QAngio XA 3D/QFR (Medis) imaging software is used for the physiologic assessment (quantitative flow ratio; QFR) of coronary artery obstructions. It is designed to be used with all invasive coronary angiography (ICA) systems; biplane or monoplane. It uses 2, 2D X‑ray angiographic projections, taken at least 25 degrees apart – and ideally between 35 and 50 degrees apart – to create a 3D‑reconstruction of a coronary artery; this shows the QFR values across the artery. QFR is an assessment (by frame count) of the pressure (blood flow velocity) drop over the artery, with a value of 1 representing a normally functioning artery with no pressure drop. A 20% or more drop in blood pressures (QFR value of 0.8 and less) is considered a significant obstruction where revascularisation should be considered. QFR is measured non-invasively without the need for a pressure wire and vasodilator drugs such as adenosine, which increase blood flow.
QAngio XA 3D/QFR software is installed on a laptop or workstation that is connected to the ICA system. The Digital Imaging and Communication in Medicine (DICOM) data from ICA projections are immediately uploaded and viewable on the connected workstation.
Unlike current techniques for measuring blood flow across a vessel during ICA – such as fractional flow reserve (FFR) and instantaneous wave-free ratio (iFR) measurements – QFR is measured non-invasively without the need for a pressure wire. Unlike FFR, it does not need vasodilator drugs, such as adenosine, to increase blood flow. The QFR results are processed on site and the company claims that the total time for data acquisition and analysis is about 4 to 5 minutes.
The NICE guideline on chest pain recommends further diagnostic testing for people in whom stable angina cannot be excluded by clinical assessment alone. This includes offering 64‑slice or above coronary CT angiography (CCTA) as the first-line diagnostic test when clinical assessment suggests:
typical or atypical angina or
non-anginal chest pain, but 12‑lead resting electrocardiogram (ECG) has been done and shows ST‑T changes or Q waves.
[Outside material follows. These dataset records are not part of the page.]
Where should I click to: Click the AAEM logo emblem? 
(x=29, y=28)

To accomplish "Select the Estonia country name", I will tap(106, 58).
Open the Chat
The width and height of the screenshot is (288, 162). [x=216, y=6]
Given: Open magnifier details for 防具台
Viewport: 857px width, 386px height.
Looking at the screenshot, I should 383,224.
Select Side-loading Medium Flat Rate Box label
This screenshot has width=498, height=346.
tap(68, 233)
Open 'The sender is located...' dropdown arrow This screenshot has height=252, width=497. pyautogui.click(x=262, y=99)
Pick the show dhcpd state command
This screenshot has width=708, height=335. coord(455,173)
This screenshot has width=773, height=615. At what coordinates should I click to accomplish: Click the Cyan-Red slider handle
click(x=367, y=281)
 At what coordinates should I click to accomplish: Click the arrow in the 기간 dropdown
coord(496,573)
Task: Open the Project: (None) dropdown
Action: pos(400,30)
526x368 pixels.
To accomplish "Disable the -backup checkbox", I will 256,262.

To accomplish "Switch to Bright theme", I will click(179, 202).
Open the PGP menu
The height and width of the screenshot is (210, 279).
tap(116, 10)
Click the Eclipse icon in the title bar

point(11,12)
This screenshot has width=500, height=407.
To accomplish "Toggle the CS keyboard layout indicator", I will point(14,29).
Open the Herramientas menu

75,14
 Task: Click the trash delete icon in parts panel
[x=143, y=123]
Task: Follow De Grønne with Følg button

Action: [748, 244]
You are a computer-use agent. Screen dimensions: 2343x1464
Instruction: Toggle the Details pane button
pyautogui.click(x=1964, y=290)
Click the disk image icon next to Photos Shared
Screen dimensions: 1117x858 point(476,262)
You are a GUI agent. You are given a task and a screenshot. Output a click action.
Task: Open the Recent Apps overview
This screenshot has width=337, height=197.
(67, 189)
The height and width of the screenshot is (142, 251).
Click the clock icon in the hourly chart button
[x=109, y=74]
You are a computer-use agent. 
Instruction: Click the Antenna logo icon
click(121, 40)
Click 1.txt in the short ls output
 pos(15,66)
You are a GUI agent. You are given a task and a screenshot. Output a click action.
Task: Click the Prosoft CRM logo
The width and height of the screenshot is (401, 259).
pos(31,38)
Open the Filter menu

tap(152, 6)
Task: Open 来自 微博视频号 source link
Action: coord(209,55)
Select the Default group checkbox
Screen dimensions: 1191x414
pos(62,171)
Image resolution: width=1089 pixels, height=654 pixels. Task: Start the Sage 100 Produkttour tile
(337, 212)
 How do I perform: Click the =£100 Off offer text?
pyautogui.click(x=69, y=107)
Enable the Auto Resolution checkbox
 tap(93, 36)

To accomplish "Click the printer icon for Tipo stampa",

Clinicians can ask for subsequent diagnostic tests, dependent on the CCTA results. NICE's guideline on chest pain recommends offering non-invasive functional imaging for myocardial ischaemia if 64‑slice or above CCTA has shown coronary artery disease of uncertain functional significance, or is non-diagnostic. Non-invasive functional imaging includes:
myocardial perfusion scintigraphy with single-photon emission computed tomography (MPS with SPECT)
first-pass contrast-enhanced MR perfusion
MR imaging for stress-induced wall motion abnormalities.
ICA should be offered as a second-line investigation when the results of non-invasive functional imaging are inconclusive.
When ICA is used to determine the presence and severity of coronary stenosis, it may be combined with the invasive measurement of FFR using a pressure wire. Although the NICE guideline on chest pain does not consider FFR, other guidelines (such as those of the European Society of Cardiology and American College of Cardiology) state that lesions with an FFR of 0.80 or less are functionally significant and revascularisation may be considered.
The company has indicated that the technology would be used as a second-line investigation alongside ICA to avoid invasive FFR measurement, and claimed that is could also be used in selection decisions on what interventional device to use (for example, stent).
The NICE medical technologies guidance on HeartFlow FFRCT recommends it as an option in people with stable, recent-onset chest pain and who are offered CCTA as part of the NICE guideline on chest pain.
The technology would be used by cardiologists in people with chest pain of recent onset during investigative ICA, and in those having a percutaneous coronary intervention (PCI).
The first-year cost for the technology is £23,000; this includes unlimited use of the software over that period. In subsequent years payment is on a per-use basis, with each analysis expected to cost between £150 and £250. The purchase price of the software includes software support and maintenance, usually done remotely from a UK-based support centre. Training is also provided by the company at installation.
The system uses a workstation, which is not included with the purchase of QAngio; the company has indicated, and experts have confirmed, that this is likely to already be in place. Experts have said that in many cases workstations will need to be upgraded or replaced to meet the technical specifications recommended by the company.
The company has said that the cost of an invasive FFR is about £500, with additional costs for adenosine of about £100. Although FFR is recommended by other guideline-producing bodies and appears to be widely used in the NHS, it is not included in the NICE guideline on chest pain.
QAngio 3D/QFR is not currently used in NHS clinical practice but is being used in research.
QAngio 3D/QFR would represent an additional cost compared with standard ICA. It has the potential to reduce costs if it avoids the need for invasive FFR or PCIs.
The technology is designed to be used alongside existing ICA facilities. However, there are likely to be costs to upgrade or replace IT equipment to ensure that existing ICA centres are capable of running the software.